▶ Problem description:
Rewrite all of the data below with each occurrence of "computer-use agent" swapped for "desktop agent", keeping everything else unchanged.

== Data rows

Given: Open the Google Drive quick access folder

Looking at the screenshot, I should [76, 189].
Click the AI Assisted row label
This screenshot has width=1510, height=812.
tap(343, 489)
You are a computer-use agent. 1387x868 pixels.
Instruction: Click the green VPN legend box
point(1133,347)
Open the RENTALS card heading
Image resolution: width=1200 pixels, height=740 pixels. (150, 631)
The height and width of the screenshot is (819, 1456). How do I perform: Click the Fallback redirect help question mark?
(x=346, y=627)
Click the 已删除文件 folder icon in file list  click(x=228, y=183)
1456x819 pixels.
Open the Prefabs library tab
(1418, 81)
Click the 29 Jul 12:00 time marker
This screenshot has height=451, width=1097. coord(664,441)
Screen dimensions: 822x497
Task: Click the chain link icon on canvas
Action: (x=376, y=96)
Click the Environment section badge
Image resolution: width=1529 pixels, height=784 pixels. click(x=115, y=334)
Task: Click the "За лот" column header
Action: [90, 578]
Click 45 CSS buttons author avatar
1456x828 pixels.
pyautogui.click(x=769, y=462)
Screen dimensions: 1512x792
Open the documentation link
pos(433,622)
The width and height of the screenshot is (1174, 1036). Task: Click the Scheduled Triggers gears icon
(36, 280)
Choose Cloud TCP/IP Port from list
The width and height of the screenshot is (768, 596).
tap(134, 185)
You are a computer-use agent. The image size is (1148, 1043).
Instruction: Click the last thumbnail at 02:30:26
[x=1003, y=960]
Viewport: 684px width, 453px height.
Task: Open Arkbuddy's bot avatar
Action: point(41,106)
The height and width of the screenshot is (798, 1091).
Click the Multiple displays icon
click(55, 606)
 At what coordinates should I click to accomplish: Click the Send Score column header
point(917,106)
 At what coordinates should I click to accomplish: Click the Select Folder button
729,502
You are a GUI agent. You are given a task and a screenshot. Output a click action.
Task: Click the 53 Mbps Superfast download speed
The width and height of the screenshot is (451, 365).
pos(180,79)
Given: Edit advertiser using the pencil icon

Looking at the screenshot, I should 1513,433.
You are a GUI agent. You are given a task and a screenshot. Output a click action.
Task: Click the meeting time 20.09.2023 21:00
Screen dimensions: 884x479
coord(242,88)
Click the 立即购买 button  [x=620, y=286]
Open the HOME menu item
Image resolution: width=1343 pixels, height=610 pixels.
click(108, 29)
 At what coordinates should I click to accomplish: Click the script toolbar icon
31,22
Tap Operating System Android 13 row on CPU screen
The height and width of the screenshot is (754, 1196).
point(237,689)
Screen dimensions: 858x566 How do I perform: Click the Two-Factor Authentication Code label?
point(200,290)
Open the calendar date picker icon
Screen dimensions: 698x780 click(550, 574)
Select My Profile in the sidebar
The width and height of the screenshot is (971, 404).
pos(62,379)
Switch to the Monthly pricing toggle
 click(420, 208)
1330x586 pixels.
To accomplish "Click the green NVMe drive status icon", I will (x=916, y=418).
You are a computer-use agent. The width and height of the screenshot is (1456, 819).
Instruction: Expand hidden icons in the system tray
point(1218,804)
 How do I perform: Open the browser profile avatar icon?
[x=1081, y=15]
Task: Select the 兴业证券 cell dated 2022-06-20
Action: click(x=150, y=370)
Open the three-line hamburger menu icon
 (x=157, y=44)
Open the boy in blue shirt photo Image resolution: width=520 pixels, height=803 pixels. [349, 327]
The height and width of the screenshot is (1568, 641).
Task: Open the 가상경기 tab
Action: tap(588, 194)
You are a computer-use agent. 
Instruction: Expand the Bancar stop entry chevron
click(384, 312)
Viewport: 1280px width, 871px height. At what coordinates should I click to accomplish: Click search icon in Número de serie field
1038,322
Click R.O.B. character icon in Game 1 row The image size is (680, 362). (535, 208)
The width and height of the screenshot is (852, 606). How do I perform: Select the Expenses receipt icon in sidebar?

====

▶ Response to this exercise:
Given: Open the Google Drive quick access folder

Looking at the screenshot, I should [76, 189].
Click the AI Assisted row label
This screenshot has width=1510, height=812.
tap(343, 489)
You are a desktop agent. 1387x868 pixels.
Instruction: Click the green VPN legend box
point(1133,347)
Open the RENTALS card heading
Image resolution: width=1200 pixels, height=740 pixels. (150, 631)
The height and width of the screenshot is (819, 1456). How do I perform: Click the Fallback redirect help question mark?
(x=346, y=627)
Click the 已删除文件 folder icon in file list  click(x=228, y=183)
1456x819 pixels.
Open the Prefabs library tab
(1418, 81)
Click the 29 Jul 12:00 time marker
This screenshot has height=451, width=1097. coord(664,441)
Screen dimensions: 822x497
Task: Click the chain link icon on canvas
Action: (x=376, y=96)
Click the Environment section badge
Image resolution: width=1529 pixels, height=784 pixels. click(x=115, y=334)
Task: Click the "За лот" column header
Action: [90, 578]
Click 45 CSS buttons author avatar
1456x828 pixels.
pyautogui.click(x=769, y=462)
Screen dimensions: 1512x792
Open the documentation link
pos(433,622)
The width and height of the screenshot is (1174, 1036). Task: Click the Scheduled Triggers gears icon
(36, 280)
Choose Cloud TCP/IP Port from list
The width and height of the screenshot is (768, 596).
tap(134, 185)
You are a desktop agent. The image size is (1148, 1043).
Instruction: Click the last thumbnail at 02:30:26
[x=1003, y=960]
Viewport: 684px width, 453px height.
Task: Open Arkbuddy's bot avatar
Action: point(41,106)
The height and width of the screenshot is (798, 1091).
Click the Multiple displays icon
click(55, 606)
 At what coordinates should I click to accomplish: Click the Send Score column header
point(917,106)
 At what coordinates should I click to accomplish: Click the Select Folder button
729,502
You are a GUI agent. You are given a task and a screenshot. Output a click action.
Task: Click the 53 Mbps Superfast download speed
The width and height of the screenshot is (451, 365).
pos(180,79)
Given: Edit advertiser using the pencil icon

Looking at the screenshot, I should 1513,433.
You are a GUI agent. You are given a task and a screenshot. Output a click action.
Task: Click the meeting time 20.09.2023 21:00
Screen dimensions: 884x479
coord(242,88)
Click the 立即购买 button  [x=620, y=286]
Open the HOME menu item
Image resolution: width=1343 pixels, height=610 pixels.
click(108, 29)
 At what coordinates should I click to accomplish: Click the script toolbar icon
31,22
Tap Operating System Android 13 row on CPU screen
The height and width of the screenshot is (754, 1196).
point(237,689)
Screen dimensions: 858x566 How do I perform: Click the Two-Factor Authentication Code label?
point(200,290)
Open the calendar date picker icon
Screen dimensions: 698x780 click(550, 574)
Select My Profile in the sidebar
The width and height of the screenshot is (971, 404).
pos(62,379)
Switch to the Monthly pricing toggle
 click(420, 208)
1330x586 pixels.
To accomplish "Click the green NVMe drive status icon", I will (x=916, y=418).
You are a desktop agent. The width and height of the screenshot is (1456, 819).
Instruction: Expand hidden icons in the system tray
point(1218,804)
 How do I perform: Open the browser profile avatar icon?
[x=1081, y=15]
Task: Select the 兴业证券 cell dated 2022-06-20
Action: click(x=150, y=370)
Open the three-line hamburger menu icon
 (x=157, y=44)
Open the boy in blue shirt photo Image resolution: width=520 pixels, height=803 pixels. [349, 327]
The height and width of the screenshot is (1568, 641).
Task: Open the 가상경기 tab
Action: tap(588, 194)
You are a desktop agent. 
Instruction: Expand the Bancar stop entry chevron
click(384, 312)
Viewport: 1280px width, 871px height. At what coordinates should I click to accomplish: Click search icon in Número de serie field
1038,322
Click R.O.B. character icon in Game 1 row The image size is (680, 362). (535, 208)
The width and height of the screenshot is (852, 606). How do I perform: Select the Expenses receipt icon in sidebar?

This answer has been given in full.